Visual processing differences can affect how children with ASD perceive their environment, process information, and engage with others. These difficulties may lead to challenges in interpreting social cues, navigating complex environments, and maintaining attention—especially when visual scenes are cluttered with irrelevant details—thereby hindering participation in daily activities [2,5]. This particularly affects the ability to understand and respond to visual information in school, online environments, and daily life [13]. Visual motion processing issues can make it difficult to track moving objects, predict spatial trajectories, and perform dynamic visual processing tasks. These various visual processing challenges contribute to the multifaceted nature of ASD and highlight the importance of understanding and address these challenges to improve the adaptive functioning and quality of life of children with ASD [2,14]. The integrity of visual processing significantly affects how individuals with ASD perceive their environment and interact with it, impacting their participation in daily activities and social interactions [4].

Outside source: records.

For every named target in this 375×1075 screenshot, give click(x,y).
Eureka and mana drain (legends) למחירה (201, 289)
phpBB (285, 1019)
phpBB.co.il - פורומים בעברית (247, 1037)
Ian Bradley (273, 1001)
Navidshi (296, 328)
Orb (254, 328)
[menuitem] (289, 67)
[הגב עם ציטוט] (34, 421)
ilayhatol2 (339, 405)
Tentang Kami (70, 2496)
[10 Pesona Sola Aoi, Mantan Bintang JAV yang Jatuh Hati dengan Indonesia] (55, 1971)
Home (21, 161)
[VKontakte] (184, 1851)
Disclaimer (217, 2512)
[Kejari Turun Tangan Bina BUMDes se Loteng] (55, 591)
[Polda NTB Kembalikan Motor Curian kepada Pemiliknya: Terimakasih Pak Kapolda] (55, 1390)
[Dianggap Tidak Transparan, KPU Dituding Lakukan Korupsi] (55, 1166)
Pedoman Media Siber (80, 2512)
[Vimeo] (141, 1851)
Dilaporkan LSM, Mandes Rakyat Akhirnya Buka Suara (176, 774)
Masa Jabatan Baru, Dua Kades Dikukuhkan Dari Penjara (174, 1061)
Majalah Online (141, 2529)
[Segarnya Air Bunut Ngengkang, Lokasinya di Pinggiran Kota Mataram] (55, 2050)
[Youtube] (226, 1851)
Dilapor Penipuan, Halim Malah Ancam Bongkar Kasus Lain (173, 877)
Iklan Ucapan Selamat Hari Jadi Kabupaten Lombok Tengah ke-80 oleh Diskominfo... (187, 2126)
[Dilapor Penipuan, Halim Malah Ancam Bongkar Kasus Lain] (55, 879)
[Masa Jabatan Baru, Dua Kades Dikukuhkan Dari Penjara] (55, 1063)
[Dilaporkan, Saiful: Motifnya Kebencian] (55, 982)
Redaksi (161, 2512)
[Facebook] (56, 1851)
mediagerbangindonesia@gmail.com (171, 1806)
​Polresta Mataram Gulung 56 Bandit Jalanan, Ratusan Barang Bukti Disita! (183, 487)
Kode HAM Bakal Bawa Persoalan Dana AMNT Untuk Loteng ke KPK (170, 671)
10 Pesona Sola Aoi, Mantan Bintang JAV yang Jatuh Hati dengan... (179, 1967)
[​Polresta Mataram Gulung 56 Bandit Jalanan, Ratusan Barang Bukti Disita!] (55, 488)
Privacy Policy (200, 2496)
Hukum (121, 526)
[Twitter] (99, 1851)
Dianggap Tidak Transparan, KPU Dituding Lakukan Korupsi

Understanding and addressing the impact of visual perception on the lives of children with ASD is crucial to developing targeted interventions that promote inclusion and improve their overall well-being. However, while previous studies have described visual processing anomalies in ASD, there remains a limited understanding of how these visual perception difficulties specifically influence everyday participation in various life contexts. This study addresses this gap by examining the direct relationship between visual perception skills and participation levels, considering the influence of demographic variables, to guide targeted interventions. This study aimed to evaluate visual perception and participation levels in children with ASD, considering demographic variables, and to examine the relationship between visual perception skills and daily life participation.
Materials and methods
Design
This descriptive and cross-sectional study examines the relationship between the total score of the “Motor-Free Visual Perception Test – 4” (MVPT-4), which assesses visual perception in children with Autism Spectrum Disorder, and the total score of the “Child and Adolescent Scale of Participation” (CASP), which evaluates participation in home, school, neighborhood, and community settings. The study was conducted in accordance with the STROBE statement, which provides guidelines for observational research. The study protocol was approved by the Hamidiye Non-invasive Investigation Ethics Committee (13 February 2023-22/625).
The simple random sampling method was used to select the participants in the study. Before administering the data collection forms, verbal consent was obtained from the participating children, and written informed consent was acquired from their parents through the “Parent Consent Form.” After receiving consent, the researchers conducted questionnaires with the parents of children diagnosed with ASD. The survey forms were printed and administered face-to-face.
Sample
Between 15 June 2023 and 22 July 2024, a total of 79 children were interviewed for this study, and 18 children did not meet the inclusion criteria. The population of this study consisted of 61 children diagnosed with ASD who were receiving education at the Special Education and Rehabilitation Center in Istanbul. The sample size was calculated using G*Power Version 3.1.9.4 software for Pearson correlation analysis. Setting the Type I error rate at 0.05 and the statistical power at 0.80, with the effect size index for Pearson correlation coefficient set at medium (0.35), as suggested by Cohen. The required sample size was determined to be 61 participants. The inclusion criteria for the study are as follows: having a diagnosis of ASD, being between the ages of 7 and 10, the voluntary participation of both the child and their family, having a basic level of communication skills (e.g., understanding simple instructions), regularly attending education at a special education and rehabilitation center. The exclusion criteria include having a known neurological disorder or cortical visual impairment, having a secondary diagnosis (e.g., Down syndrome, intellectual disability, or Attention Deficit Hyperactivity Disorder), and the use of visual or auditory assistive devices (e.g., glasses or hearing aids).
Data collection tools
In this study, data were collected through the Personal Information Form, the Child and Adolescent Scale of Participation (CASP), and the Motor-Free Visual Perception Test-4 (MVPT-4).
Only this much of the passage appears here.